** Opening Extracted information block **

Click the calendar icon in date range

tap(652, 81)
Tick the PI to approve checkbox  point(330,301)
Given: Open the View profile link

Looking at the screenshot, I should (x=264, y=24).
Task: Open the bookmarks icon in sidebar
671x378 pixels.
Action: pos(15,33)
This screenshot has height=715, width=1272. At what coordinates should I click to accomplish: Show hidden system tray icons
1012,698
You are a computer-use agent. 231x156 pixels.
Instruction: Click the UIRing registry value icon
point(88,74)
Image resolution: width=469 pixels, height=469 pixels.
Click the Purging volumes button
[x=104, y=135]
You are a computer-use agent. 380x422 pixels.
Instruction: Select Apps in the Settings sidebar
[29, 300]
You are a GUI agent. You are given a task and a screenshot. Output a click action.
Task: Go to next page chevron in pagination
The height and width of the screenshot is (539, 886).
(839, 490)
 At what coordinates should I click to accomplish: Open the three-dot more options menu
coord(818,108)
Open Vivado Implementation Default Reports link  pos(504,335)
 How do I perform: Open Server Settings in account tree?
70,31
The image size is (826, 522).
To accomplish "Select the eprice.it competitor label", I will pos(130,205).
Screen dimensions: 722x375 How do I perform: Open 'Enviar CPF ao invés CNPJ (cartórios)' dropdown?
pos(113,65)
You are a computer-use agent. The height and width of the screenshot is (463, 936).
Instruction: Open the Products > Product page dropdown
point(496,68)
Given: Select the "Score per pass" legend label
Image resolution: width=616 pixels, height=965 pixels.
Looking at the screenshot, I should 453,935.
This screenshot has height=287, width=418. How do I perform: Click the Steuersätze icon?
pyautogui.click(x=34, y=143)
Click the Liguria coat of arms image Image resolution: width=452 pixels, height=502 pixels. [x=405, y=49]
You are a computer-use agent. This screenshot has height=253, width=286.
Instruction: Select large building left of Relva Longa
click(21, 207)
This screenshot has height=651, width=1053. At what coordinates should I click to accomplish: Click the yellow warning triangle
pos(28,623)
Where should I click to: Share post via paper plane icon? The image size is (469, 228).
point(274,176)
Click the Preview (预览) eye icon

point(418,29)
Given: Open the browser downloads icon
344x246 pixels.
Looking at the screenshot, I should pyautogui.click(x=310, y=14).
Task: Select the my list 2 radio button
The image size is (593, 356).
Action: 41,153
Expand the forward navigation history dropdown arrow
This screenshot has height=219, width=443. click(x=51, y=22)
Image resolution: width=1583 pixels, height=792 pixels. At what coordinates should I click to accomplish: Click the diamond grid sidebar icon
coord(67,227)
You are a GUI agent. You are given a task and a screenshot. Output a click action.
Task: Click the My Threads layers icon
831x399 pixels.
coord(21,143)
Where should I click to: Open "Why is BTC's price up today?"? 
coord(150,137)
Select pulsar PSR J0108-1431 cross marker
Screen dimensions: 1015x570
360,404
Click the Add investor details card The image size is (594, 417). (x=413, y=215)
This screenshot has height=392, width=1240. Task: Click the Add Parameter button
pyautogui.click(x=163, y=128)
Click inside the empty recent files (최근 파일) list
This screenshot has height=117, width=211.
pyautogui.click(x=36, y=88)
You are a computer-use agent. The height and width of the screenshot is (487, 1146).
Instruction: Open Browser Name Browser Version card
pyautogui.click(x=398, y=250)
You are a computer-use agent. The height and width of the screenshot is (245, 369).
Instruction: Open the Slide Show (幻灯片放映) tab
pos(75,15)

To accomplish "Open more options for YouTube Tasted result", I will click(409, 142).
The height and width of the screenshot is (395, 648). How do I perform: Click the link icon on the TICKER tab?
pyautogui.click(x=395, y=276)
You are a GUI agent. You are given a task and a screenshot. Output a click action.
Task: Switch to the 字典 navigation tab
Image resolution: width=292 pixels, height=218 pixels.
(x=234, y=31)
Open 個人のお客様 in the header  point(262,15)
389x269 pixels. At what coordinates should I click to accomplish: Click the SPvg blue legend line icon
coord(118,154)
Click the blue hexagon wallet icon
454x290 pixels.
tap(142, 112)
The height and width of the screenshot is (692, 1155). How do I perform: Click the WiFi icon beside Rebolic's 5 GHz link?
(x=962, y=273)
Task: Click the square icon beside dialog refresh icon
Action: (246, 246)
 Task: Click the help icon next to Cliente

** Closing Extracted information block **

### Exercise prompt
Please tally every line of the entries that holds "agent" and answer with that figure alone.

### Response box
9